Anyhow, thought I'd give an initial report. I'll post pics a bit later.


----------



## Carson Dyle (May 7, 2003)

The connecting flight that was supposed to take me from Houston to Louisville developed a mechanical problem. I've been sitting in the terminal for 2 1/2 hours waiting for maintenance crews to fix the *%$!%! problem.



I hate flying...


----------



## Steve CultTVman Iverson (Jan 1, 1970)

Jeff, we missed you at SFU! Had a great time in your suite last night. Thanks for the beer!

Steve


----------



## Jodet (May 25, 2008)

Round 2's webpage says they will have a 'major' announcement at Wonderfest. 


http://www.collectormodel.com/


Can't wait to find out what....


----------



## bigdaddydaveh (Jul 20, 2007)

Please post when you find out!


----------



## Richard Baker (Aug 8, 2006)

I hope Round 2 has something great to announce, but I have a problem with their announcements and the real world.
Last year at Wonderfest they announced the 1/1000 Akira and we all know what happened to that project...

.


----------



## Edge (Sep 5, 2003)

Apparently they have the license for the new movie and are planning a kit:

http://www.starshipmodeler.net/talk/viewtopic.php?t=73125


----------



## Griffworks (Jun 24, 2002)

Yeah, they said that the NuEnterprise is ~2,500' long. 


Things are really rippin' right now! We've got a packed Build or Die! Suite tonight. Folks who've stopped by the last couple nights are (and I know I'm forgettin' some folks!): 

Tracy of FedMods
Thomas Sasser and his lovely wife Patty
Bob (awesome builder) Heitzl(? Sorry if I'm spelling that wrong, Bob!)
JT Graphics
Scott/Phillip Marlowe
Erick "Jackill's Kristiansen
Chris (Mark)
Dave P
Sean/T2sides
Steve "CultTVman" Iverson
Rob/Carson Dyle
Sean C
Bealleuwood
Jason "Adama" Eaton
Scott Spicer
Tyler/Millenium Falsehood
John Ross
Eric/Zysurge
Mark Yungblunt
gouf
Scott/Trekmanscott
Rob/Talon
Mike Salzo
Angelo/Gizmotron
scotchyn
Ravacoas
Mike Hamby
Joseph C. Brown
George/Timeslip Creations
Bill/Modelguy
Ken/Valkyrie
Mark Remy
Qrest Fourstar
Ed/ Starship Trooper
Erin/Das Phule
Sal/Godfather
Jimi/Stu Pidasso/Bol ,loD


And a whole cast of other folks! Most are coming and going all nights.

.


----------



## Griffworks (Jun 24, 2002)

Stopped by the CultTVSuite last night and watched "Bubba Hotep" and chatted with a bunch of folks there! They also watched "Amazon Women from the Moon". 

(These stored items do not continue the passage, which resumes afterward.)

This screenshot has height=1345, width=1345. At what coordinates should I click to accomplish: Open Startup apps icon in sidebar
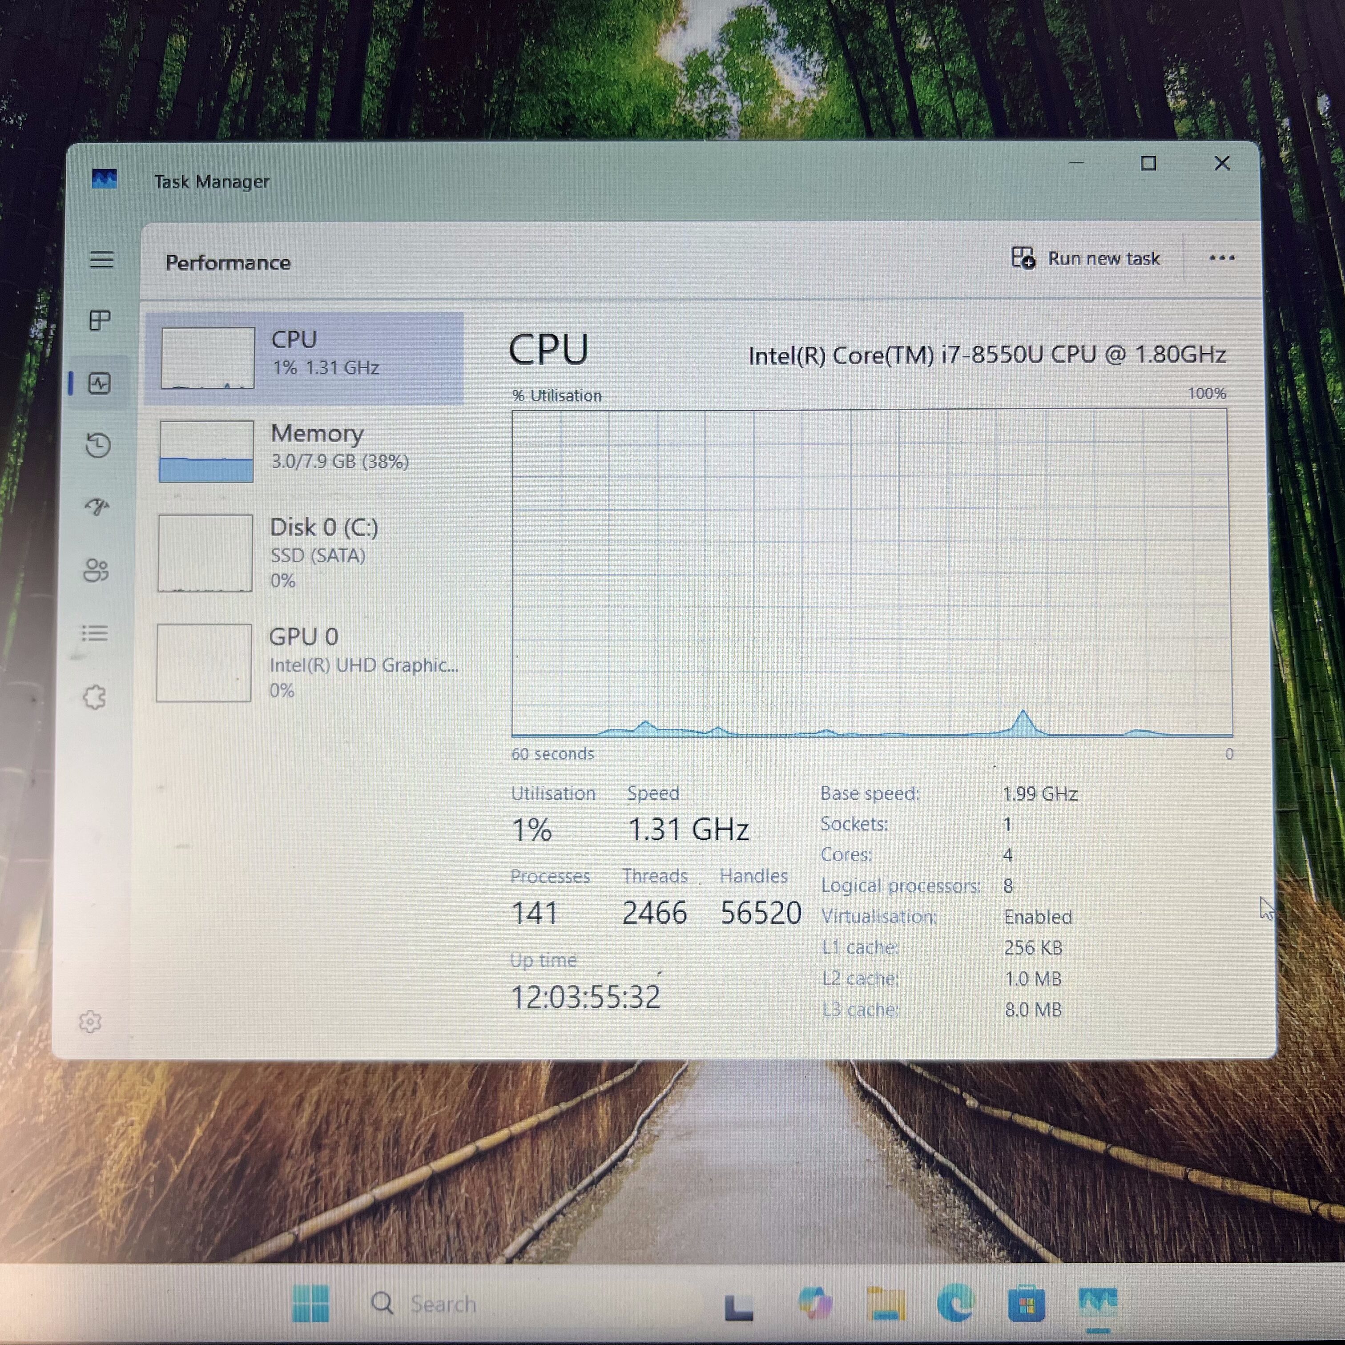point(97,507)
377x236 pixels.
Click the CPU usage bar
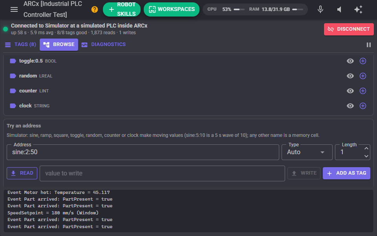tap(239, 9)
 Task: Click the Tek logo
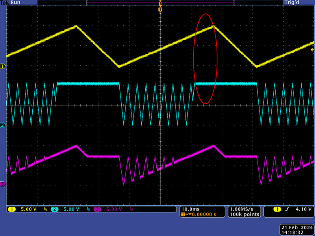5,2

Lots of really kewel new stuff! Couple of highlights off the top of my head: 

TWO new Jackill's books for the Ent-A Era - and one of my ships is included as well as a new destroyer named after me. 
1/4105 scale Valkyrie from Timeslip Creations
1/2500 scale Hatfield-class command cruiser decals from JT Graphics
Kewel ortho-type posters from JT Graphics of the TNS BSG Pegasus, Valkyrie and Berzerk
Several new Gizmotron Models kits
Lots of other kewel stuff that I can't remember right now.


----------



## MartinHatfield (Apr 11, 2004)

Griffworks said:


> 1/2500 scale Hatfield-class command cruiser decals from JT Graphics



Really!? A class of starship named after MY family? How cool is that? What does a Hatfield Class command cruiser look like?


----------



## Richard Baker (Aug 8, 2006)

MartinHatfield said:


> Really!? A class of starship named after MY family? How cool is that? What does a Hatfield Class command cruiser look like?


The real McCoy...

.


----------



## John P (Sep 1, 1999)

MartinHatfield said:


> Really!? A class of starship named after MY family? How cool is that? What does a Hatfield Class command cruiser look like?



Cut n' paste the addy if clicking doesn't take you there:
http://www.shipschematics.net/startrek/images/federation/commandcruiser_hatfield.jpg


----------



## MartinHatfield (Apr 11, 2004)

SWEET! Is there a model of this ship? Besides kitbashing? I would love to build one of these and give it the custom name of U.S.S. Fletcher to commemorate my grandpappy. My cousin is a bigger Trek fan than I, so I would build it, then give it to her.


----------



## Griffworks (Jun 24, 2002)

Here are a few of the awards I know of personally that were won at WonderFest today. 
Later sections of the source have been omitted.